- Exercise objective -
Copy the records below line for line, with no changes.

** Begin **

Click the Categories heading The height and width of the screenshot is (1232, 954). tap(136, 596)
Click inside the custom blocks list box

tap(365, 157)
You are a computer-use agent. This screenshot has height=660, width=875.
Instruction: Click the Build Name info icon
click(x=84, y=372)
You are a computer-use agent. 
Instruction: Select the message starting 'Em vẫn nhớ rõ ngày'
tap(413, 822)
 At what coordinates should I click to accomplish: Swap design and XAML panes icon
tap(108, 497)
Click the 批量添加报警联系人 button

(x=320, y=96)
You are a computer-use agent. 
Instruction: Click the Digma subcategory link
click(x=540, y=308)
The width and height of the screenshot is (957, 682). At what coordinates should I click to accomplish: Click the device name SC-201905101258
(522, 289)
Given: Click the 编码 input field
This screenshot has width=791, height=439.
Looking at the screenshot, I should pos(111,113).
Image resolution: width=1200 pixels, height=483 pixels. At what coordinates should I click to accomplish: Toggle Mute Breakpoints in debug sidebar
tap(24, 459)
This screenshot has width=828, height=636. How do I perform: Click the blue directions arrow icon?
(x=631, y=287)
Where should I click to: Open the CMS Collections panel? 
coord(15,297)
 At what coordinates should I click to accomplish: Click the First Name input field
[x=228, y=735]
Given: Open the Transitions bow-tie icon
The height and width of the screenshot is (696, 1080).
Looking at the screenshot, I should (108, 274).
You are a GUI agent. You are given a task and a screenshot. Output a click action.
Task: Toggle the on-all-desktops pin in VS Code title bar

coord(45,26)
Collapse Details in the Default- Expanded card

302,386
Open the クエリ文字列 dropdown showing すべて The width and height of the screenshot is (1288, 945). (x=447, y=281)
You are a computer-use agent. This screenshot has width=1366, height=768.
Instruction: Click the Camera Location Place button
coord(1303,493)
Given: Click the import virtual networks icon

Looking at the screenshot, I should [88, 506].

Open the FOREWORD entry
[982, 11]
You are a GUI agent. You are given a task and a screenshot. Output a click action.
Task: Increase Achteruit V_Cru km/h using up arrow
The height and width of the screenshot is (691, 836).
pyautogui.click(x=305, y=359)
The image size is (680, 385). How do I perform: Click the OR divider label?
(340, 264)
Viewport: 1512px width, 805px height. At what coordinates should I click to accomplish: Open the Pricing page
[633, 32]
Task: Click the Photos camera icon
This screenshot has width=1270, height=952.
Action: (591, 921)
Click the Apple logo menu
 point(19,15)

** End **

- Written solution -
Click the Categories heading The height and width of the screenshot is (1232, 954). tap(136, 596)
Click inside the custom blocks list box

tap(365, 157)
You are a computer-use agent. This screenshot has height=660, width=875.
Instruction: Click the Build Name info icon
click(x=84, y=372)
You are a computer-use agent. 
Instruction: Select the message starting 'Em vẫn nhớ rõ ngày'
tap(413, 822)
 At what coordinates should I click to accomplish: Swap design and XAML panes icon
tap(108, 497)
Click the 批量添加报警联系人 button

(x=320, y=96)
You are a computer-use agent. 
Instruction: Click the Digma subcategory link
click(x=540, y=308)
The width and height of the screenshot is (957, 682). At what coordinates should I click to accomplish: Click the device name SC-201905101258
(522, 289)
Given: Click the 编码 input field
This screenshot has width=791, height=439.
Looking at the screenshot, I should pos(111,113).
Image resolution: width=1200 pixels, height=483 pixels. At what coordinates should I click to accomplish: Toggle Mute Breakpoints in debug sidebar
tap(24, 459)
This screenshot has width=828, height=636. How do I perform: Click the blue directions arrow icon?
(x=631, y=287)
Where should I click to: Open the CMS Collections panel? 
coord(15,297)
 At what coordinates should I click to accomplish: Click the First Name input field
[x=228, y=735]
Given: Open the Transitions bow-tie icon
The height and width of the screenshot is (696, 1080).
Looking at the screenshot, I should (108, 274).
You are a GUI agent. You are given a task and a screenshot. Output a click action.
Task: Toggle the on-all-desktops pin in VS Code title bar

coord(45,26)
Collapse Details in the Default- Expanded card

302,386
Open the クエリ文字列 dropdown showing すべて The width and height of the screenshot is (1288, 945). (x=447, y=281)
You are a computer-use agent. This screenshot has width=1366, height=768.
Instruction: Click the Camera Location Place button
coord(1303,493)
Given: Click the import virtual networks icon

Looking at the screenshot, I should [88, 506].

Open the FOREWORD entry
[982, 11]
You are a GUI agent. You are given a task and a screenshot. Output a click action.
Task: Increase Achteruit V_Cru km/h using up arrow
The height and width of the screenshot is (691, 836).
pyautogui.click(x=305, y=359)
The image size is (680, 385). How do I perform: Click the OR divider label?
(340, 264)
Viewport: 1512px width, 805px height. At what coordinates should I click to accomplish: Open the Pricing page
[633, 32]
Task: Click the Photos camera icon
This screenshot has width=1270, height=952.
Action: (591, 921)
Click the Apple logo menu
 point(19,15)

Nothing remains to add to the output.